The Voices, de Marjane Satrapi

 

The Voices, de Marjane SatrapiPortée aux nues en 2007 avec sa propre adaptation de Persepolis (coréalisée par Vincent Paronnaud), puis progressivement descendue de son piédestal avec un Poulet aux prunes joli mais trop propret puis une Bande des Jotas qui a laissé critiques et public sur le banc, Marjane Satrapi revient avec The Voices. Le moins que l’on puisse dire, c’est que l’auteur-réalisatrice ne se cantonne pas à un genre. Elle ose l’animation engagée, le conte hybride, le western ibère et désormais la comédie horrifique.

The Voices, c’est l’histoire de Jerry (Ryan Reynolds), manutentionnaire un peu simple d’esprit qui tombe amoureux de sa collègue Lisa (Gemma Arterton). Chez lui, Jerry parle avec son chien, compagnon de bon augure, et son chat, petite créature maligne à l’accent écossais. De mauvaises décisions en mauvaises décisions, Jerry va laisser sur son passage une quantité non négligeable de Tupperwares remplis de restes humains.

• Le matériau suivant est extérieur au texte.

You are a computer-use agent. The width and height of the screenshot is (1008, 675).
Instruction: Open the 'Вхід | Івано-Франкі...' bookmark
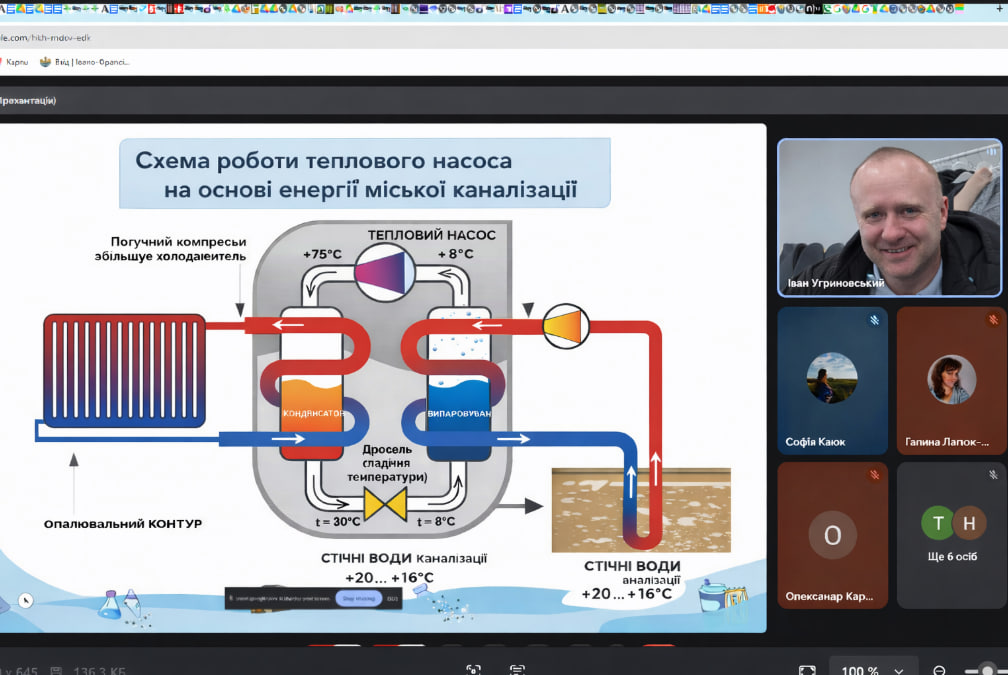click(84, 62)
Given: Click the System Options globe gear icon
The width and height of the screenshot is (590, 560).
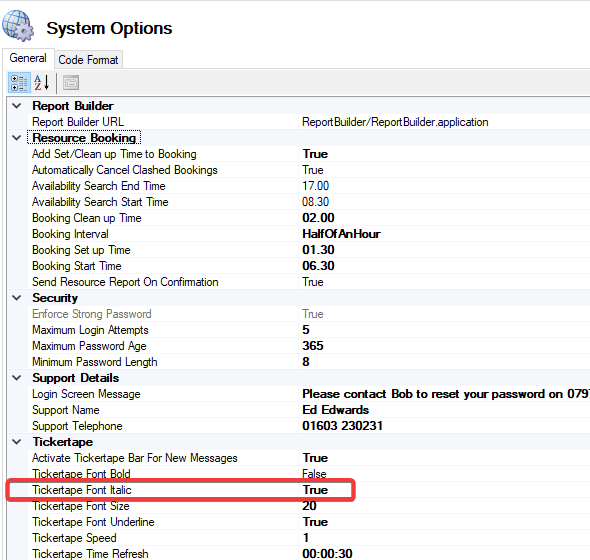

Le fil rouge est connu : un psychopathe tente tant bien que mal de contenir ses pulsions, et se retrouve à aligner les cadavres par obligation, pour couvrir ses traces, jusqu’à ce que le piège se referme sur lui. Mais c’est moins l’histoire (non écrite et non scénarisée par la réalisatrice) que le traitement choisi qui fait de The Voices une œuvre à part et réussie. Dans le fond comme dans la forme, Marjane Satrapi s’affranchit des codes du genre. D’abord, avec les éléments principaux de l’intrigue : un chat et un chien qui parlent et conseillent Jerry, tels un diablotin et un ange sur chaque épaule. Les dialogues à trois offrent quelques moments d’anthologie d’humour noir. Mais c’est aussi une multitude de détails et de trouvailles qui affluent et évitent à The Voices longueurs et essoufflement. L’apport de Marjane Satrapi est précieux : sa vision de l’Amérique des grands espaces sied à merveille à sa mise en scène, qui semble tout droit issue de la ligne claire de bande dessinée. Une vision presque onirique des Etats-Unis, aux couleurs désuètes mais charmantes, teintée de l’optimisme simplet de son personnage principal – du moins, tant que les médicaments prescrits par sa psychiatre et non absorbés ne le ramènent pas à la dure réalité, sale et sans espoir. La dure réalité, Marjane Satrapi la convoque dans The Voices à intervalles réguliers, rattrapant le spectateur lorsque la comédie semble prendre le dessus. Le film passe ainsi d’une vision enchanteresse de la vie (celle fantasmée par Jerry, rose et ordonnée) à la plus terrible noirceur (notamment le temps d’un flash-back parfaitement amené). Jubilatoire, mais jamais vain.

Œuvre internationale, genre flou entre l’horreur et la comédie, traitement très personnel qui pourrait déstabiliser le public… Si Marjane Satrapi a pris déjà beaucoup de risques avec The Voices, elle en rajoute pourtant un : confier à Ryan Reynolds, acteur en perte de vitesse depuis un bon moment, le rôle de Jerry. Résultat inattendu : l’acteur est si parfait dans le rôle du tueur sympa et pathétique qu’on se demande longtemps après le générique de fin, sans trouver de réponse satisfaisante, qui d’autre aurait pu officier dans ce triple rôle (Reynolds prête aussi sa voix à ses deux animaux de compagnie). Pour une Bande des Jotas décevante, un The Voices débridé et génial : Marjane Satrapi est de retour.

 
The Voices de Marjane Satrapi, avec Ryan Reynolds, Anna Kendrick, Gemma Arterton… Allemagne, France, Etats-Unis, 2014. Présenté en compétition au 22e Festival du film fantastique de Gérardmer. Sortie le 11 mars 2015.